(Source data)
········

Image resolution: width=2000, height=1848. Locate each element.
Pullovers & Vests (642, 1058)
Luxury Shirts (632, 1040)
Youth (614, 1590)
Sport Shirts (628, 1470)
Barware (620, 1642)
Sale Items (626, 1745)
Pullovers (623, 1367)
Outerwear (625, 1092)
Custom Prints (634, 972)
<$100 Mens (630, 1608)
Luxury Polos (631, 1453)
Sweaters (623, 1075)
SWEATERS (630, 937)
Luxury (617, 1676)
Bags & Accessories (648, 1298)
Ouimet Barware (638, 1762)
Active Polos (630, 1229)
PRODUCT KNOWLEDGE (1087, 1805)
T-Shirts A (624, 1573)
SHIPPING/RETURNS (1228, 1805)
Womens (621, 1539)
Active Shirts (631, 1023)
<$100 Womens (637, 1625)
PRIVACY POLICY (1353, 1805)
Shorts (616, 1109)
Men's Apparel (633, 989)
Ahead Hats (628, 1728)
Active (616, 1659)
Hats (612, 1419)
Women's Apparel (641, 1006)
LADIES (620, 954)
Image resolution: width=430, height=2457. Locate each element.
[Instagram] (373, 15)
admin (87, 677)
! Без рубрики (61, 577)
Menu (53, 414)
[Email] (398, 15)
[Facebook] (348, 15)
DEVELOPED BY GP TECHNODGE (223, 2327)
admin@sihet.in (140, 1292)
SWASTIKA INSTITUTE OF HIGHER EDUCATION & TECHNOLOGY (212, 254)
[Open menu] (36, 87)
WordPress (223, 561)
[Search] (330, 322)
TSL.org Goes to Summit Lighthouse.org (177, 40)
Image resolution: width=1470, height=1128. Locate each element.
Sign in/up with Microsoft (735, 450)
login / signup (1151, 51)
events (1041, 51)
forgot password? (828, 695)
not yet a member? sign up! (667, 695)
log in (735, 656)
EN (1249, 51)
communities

········

The records above should be reproduced in full, exactly as they read.

Image resolution: width=2000, height=1848. Locate each element.
Pullovers & Vests (642, 1058)
Luxury Shirts (632, 1040)
Youth (614, 1590)
Sport Shirts (628, 1470)
Barware (620, 1642)
Sale Items (626, 1745)
Pullovers (623, 1367)
Outerwear (625, 1092)
Custom Prints (634, 972)
<$100 Mens (630, 1608)
Luxury Polos (631, 1453)
Sweaters (623, 1075)
SWEATERS (630, 937)
Luxury (617, 1676)
Bags & Accessories (648, 1298)
Ouimet Barware (638, 1762)
Active Polos (630, 1229)
PRODUCT KNOWLEDGE (1087, 1805)
T-Shirts A (624, 1573)
SHIPPING/RETURNS (1228, 1805)
Womens (621, 1539)
Active Shirts (631, 1023)
<$100 Womens (637, 1625)
PRIVACY POLICY (1353, 1805)
Shorts (616, 1109)
Men's Apparel (633, 989)
Ahead Hats (628, 1728)
Active (616, 1659)
Hats (612, 1419)
Women's Apparel (641, 1006)
LADIES (620, 954)
Image resolution: width=430, height=2457. Locate each element.
[Instagram] (373, 15)
admin (87, 677)
! Без рубрики (61, 577)
Menu (53, 414)
[Email] (398, 15)
[Facebook] (348, 15)
DEVELOPED BY GP TECHNODGE (223, 2327)
admin@sihet.in (140, 1292)
SWASTIKA INSTITUTE OF HIGHER EDUCATION & TECHNOLOGY (212, 254)
[Open menu] (36, 87)
WordPress (223, 561)
[Search] (330, 322)
TSL.org Goes to Summit Lighthouse.org (177, 40)
Image resolution: width=1470, height=1128. Locate each element.
Sign in/up with Microsoft (735, 450)
login / signup (1151, 51)
events (1041, 51)
forgot password? (828, 695)
not yet a member? sign up! (667, 695)
log in (735, 656)
EN (1249, 51)
communities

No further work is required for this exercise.